Gender was remarkably absent from the toy ads at the turn of the 20th century but played a much more prominent role in toy marketing during the pre- and post-World War II years. However, by the early 1970s, the split between “boys’ toys” and “girls’ toys” seemed to be eroding.
During my research into the role of gender in Sears catalog toy advertisements over the 20th century, I found that in 1975, very few toys were explicitly marketed according to gender, and nearly 70 percent showed no markings of gender whatsoever. In the 1970s, toy ads often defied gender stereotypes by showing girls building and playing airplane captain, and boys cooking in the kitchen.

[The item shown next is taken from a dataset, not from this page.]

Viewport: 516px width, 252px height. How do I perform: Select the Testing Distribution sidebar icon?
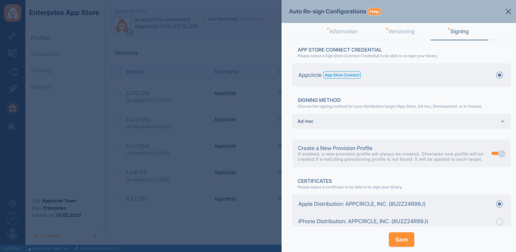tap(13, 53)

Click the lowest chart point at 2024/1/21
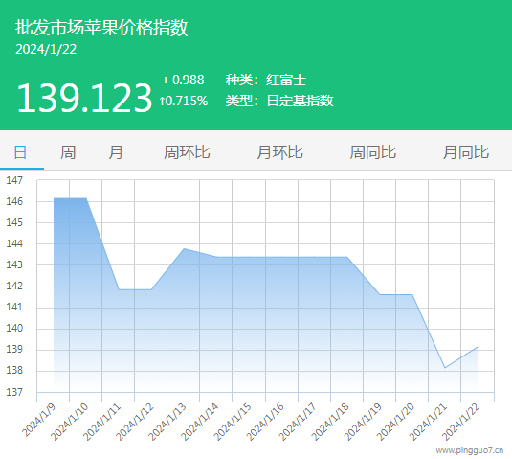click(x=445, y=368)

But by 1995, the gendered advertising of toys had crept back to midcentury levels, and it’s even more extreme today. In fact, finding a toy that is not marketed either explicitly or subtly (through use of color, for example) by gender has become incredibly difficult.
There are several reasons gender-based marketing has become so prevalent. On a practical level, toy makers know that by segmenting the market into narrow demographic groups, they can sell more versions of the same toy. And nostalgia often drives parents and grandparents to give toys they remember from their own childhood.
Such marketing taps into the deeply held beliefs about gender that still operate in our culture; many parents argue that their daughters and sons like different things. This is particularly true for boys: parents tend to stick with gender-typed toys for boys, either because they understand that the social costs for boys who transgress into the “pink” zone are especially high in a homophobic culture or because of their own desire for gender conformity.
This becomes a self-reinforcing cycle: as toys have become more and more gender segregated, the social costs of boundary crossing and the peer pressure to stay within the lines are huge, for kids and parents alike.
But if parents are susceptible to the marketers’ message, their children are even more so. In a study on parental toy purchases led by the psychologist Donna Fisher-Thompson, researchers who interviewed parents leaving a toy store found that many bought gender-typed toys because their kids had asked for them, and parents were a bit less likely to choose gendered toys — at least for girls — on their own.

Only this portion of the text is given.